Two Distinct Classes of Quiescent Galaxies at Cosmic Noon Revealed by JWST PRIMER and UNCOVER

TL;DR

This study uses JWST data to reveal two distinct classes of quiescent galaxies at Cosmic Noon, differentiated by mass, age, and morphology, indicating different quenching mechanisms and growth processes.

Contribution

It uncovers a low-mass quiescent size-mass relation flattening and identifies two separate galaxy populations with different properties and formation pathways.

Findings

Low-mass quiescent galaxies are younger and disky.

Massive quiescent galaxies are spheroidal and older.
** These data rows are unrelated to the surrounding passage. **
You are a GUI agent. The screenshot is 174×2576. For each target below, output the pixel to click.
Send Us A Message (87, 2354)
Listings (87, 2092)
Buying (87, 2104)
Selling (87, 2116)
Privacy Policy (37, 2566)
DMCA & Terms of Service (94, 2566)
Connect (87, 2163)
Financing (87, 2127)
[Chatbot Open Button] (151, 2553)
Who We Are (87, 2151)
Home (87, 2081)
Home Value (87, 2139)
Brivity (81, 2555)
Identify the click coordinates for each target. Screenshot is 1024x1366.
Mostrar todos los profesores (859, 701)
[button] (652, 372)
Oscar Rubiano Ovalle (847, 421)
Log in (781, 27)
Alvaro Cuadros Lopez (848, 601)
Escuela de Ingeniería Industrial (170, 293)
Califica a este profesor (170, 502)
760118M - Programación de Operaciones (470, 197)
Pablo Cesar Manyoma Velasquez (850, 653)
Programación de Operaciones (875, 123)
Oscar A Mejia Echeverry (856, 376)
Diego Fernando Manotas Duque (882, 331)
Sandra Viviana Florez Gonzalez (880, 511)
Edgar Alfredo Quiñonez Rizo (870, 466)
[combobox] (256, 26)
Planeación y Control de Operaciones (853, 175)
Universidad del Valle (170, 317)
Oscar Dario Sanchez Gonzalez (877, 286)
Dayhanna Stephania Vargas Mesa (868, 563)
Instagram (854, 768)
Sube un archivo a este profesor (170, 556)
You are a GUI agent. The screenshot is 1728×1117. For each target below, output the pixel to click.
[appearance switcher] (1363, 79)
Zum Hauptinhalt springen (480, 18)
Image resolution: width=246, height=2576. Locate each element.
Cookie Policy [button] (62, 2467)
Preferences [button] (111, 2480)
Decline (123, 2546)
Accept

A transition mass around 10^10.3 solar masses marks a shift in galaxy properties.

Abstract

We present a measurement of the low-mass quiescent size-mass relation at Cosmic Noon (1<z<3) from the JWST PRIMER and UNCOVER treasury surveys, which highlights two distinct classes of quiescent galaxies. While the massive population is well studied at these redshifts, the low-mass end has been previously under-explored due to a lack of observing facilities with sufficient sensitivity and spatial resolution. We select a conservative sample of low-mass quiescent galaxy candidates using rest-frame UVJ colors and specific star formation rate criteria and measure galaxy morphology in both rest-frame UV/optical wavelengths (F150W) and rest-frame near-infrared (F444W). We confirm an unambiguous flattening of the low-mass quiescent size-mass relation, which results from the separation of the quiescent galaxy sample into two distinct populations at $\log(M_\star/M_\odot)\sim10.3$: low-mass quiescent galaxies that are notably younger and have disky structures, and massive galaxies consistent with spheroidal morphologies and older median stellar ages. These separate populations imply mass quenching dominates at the massive end while other mechanisms, such as environmental or feedback-driven quenching, form the low-mass end. This stellar mass dependent slope of the quiescent size-mass relation could also indicate a shift from size growth due to star formation (low masses) to growth via mergers (massive galaxies). The transition mass between these two populations also corresponds with other dramatic changes and characteristic masses in several galaxy evolution scaling relations (e.g. star-formation efficiency, dust obscuration, and stellar-halo mass ratios), further highlighting the stark dichotomy between low-mass and massive galaxy formation.